Saturday, April 18, 2015

Dispatch from Los Angeles--Part 2

The book salon feast and its creator, reflected in the mirror.

"Despite the shock of walking into an empty flat, the absence isn't immediate, more a fade from the present tense you shared, a melting into the past, not an erasure but a conversion in form, from presence to memory, from solid to liquid, and the person you once touched now runs over your skin, now in sheets down your back, and you may bathe, may sink, may drown in the memory, but your fingers cannot hold it."--from Anthony Marra's novel "A Constellation of Vital Phenomena."
A story set during the two recent Chechen wars, Marra's novel has a lot to say about loss, love, cultural identity, betrayal, survival, war, and the art and objects we humans use to connect, commemorate, and remember one another.

The meal was sublime. Yes, of course there was vodka. We poured it into white creme de menthe to make a cocktail called a stinger and we poured it into pomegranate lemonade. There was also dovga--yogurt soup with greens and herbs. There was beef manti and stuffed grape leaves and a dish with peppers that I wish I could be spooning into my mouth right now. And you might want to lie down in case you feel faint when I tell you that we had homemade halva ice cream with homemade chocolate sauce and salted peanuts for dessert.

Then I dove into my bed for the night where I looked out over the City of Angels. Really.

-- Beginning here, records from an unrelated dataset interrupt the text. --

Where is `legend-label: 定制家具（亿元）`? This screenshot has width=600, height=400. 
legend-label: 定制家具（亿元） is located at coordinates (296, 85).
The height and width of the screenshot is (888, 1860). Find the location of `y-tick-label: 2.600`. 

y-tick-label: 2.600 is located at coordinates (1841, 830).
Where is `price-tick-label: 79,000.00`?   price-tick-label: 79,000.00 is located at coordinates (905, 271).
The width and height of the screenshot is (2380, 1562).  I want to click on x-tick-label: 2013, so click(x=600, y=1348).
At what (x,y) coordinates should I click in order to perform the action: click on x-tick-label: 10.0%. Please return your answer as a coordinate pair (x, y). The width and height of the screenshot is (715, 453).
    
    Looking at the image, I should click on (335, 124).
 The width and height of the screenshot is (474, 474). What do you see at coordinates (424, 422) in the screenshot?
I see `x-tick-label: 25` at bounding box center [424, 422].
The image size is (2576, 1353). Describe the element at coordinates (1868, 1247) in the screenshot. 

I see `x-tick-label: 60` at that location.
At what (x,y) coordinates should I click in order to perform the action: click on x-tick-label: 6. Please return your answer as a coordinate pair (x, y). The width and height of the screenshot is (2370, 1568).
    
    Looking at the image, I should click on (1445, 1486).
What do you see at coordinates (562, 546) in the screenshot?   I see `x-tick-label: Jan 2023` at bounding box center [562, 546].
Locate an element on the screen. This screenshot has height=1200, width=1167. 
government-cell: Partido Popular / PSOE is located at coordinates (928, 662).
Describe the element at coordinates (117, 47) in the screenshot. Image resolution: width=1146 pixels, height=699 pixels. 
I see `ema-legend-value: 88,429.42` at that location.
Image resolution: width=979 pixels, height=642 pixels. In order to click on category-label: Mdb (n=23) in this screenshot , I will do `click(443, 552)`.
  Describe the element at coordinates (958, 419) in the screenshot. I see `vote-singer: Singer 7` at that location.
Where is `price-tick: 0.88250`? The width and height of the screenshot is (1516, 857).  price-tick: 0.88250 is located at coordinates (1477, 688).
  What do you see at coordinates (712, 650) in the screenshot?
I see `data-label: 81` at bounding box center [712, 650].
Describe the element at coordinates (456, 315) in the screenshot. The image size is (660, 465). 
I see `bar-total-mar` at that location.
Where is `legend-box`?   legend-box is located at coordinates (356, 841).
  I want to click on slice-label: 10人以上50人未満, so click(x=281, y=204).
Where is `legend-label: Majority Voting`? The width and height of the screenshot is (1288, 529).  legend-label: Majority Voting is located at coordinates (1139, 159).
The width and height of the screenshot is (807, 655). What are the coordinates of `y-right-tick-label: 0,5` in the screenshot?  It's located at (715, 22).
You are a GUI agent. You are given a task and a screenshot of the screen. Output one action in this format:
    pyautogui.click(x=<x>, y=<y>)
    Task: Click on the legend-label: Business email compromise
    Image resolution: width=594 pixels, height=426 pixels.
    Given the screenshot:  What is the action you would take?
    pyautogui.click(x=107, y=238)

I went to LACMA again this morning, as has become my habit, where I visited the Art of the Americas Building. It lives up to that rather broad name. The heyday of American furniture and decorative arts, and all that, and in a sort of reverse chronology, on the top floor there's this:

The photo can't capture the experience at all.
I gasped when I rounded the corner and caught a glimpse of this gallery with its draperies of reds and greens floating above and its curving walls fashioned of wooded slats. There are one of a kind chandeliers and  lighting that cannot be captured in a photo, and in about 5 seconds you forget all of this because the ancient art is positively stupendous.

And there's this somewhat more modern piece, which was different from everything else, but quite fitting with the larger theme of this 24 hours.




And downstairs, before I walked up the steps to the long, long ago past, there was this:


It fits right in. There were several conjoined couples in the ancient Mexican/Central American clay pieces.

4 comments:

Elizabeth said...

Thank you, Denise. I think a blurry photo of me in a mirror is the best kind of photo! And that art! I haven't been in that room at LACMA and will perhaps go tomorrow with Sophie. I love having you at the salon -- and thank you for writing about it.

Ms. Moon said...

My body lets out a long and complex sigh.
Most beautiful. All.

Not Blank said...

Beautiful view, breathtaking art.

37paddington said...

The salon. That quote. The art. The woman in the mirror. Lovely, all of it.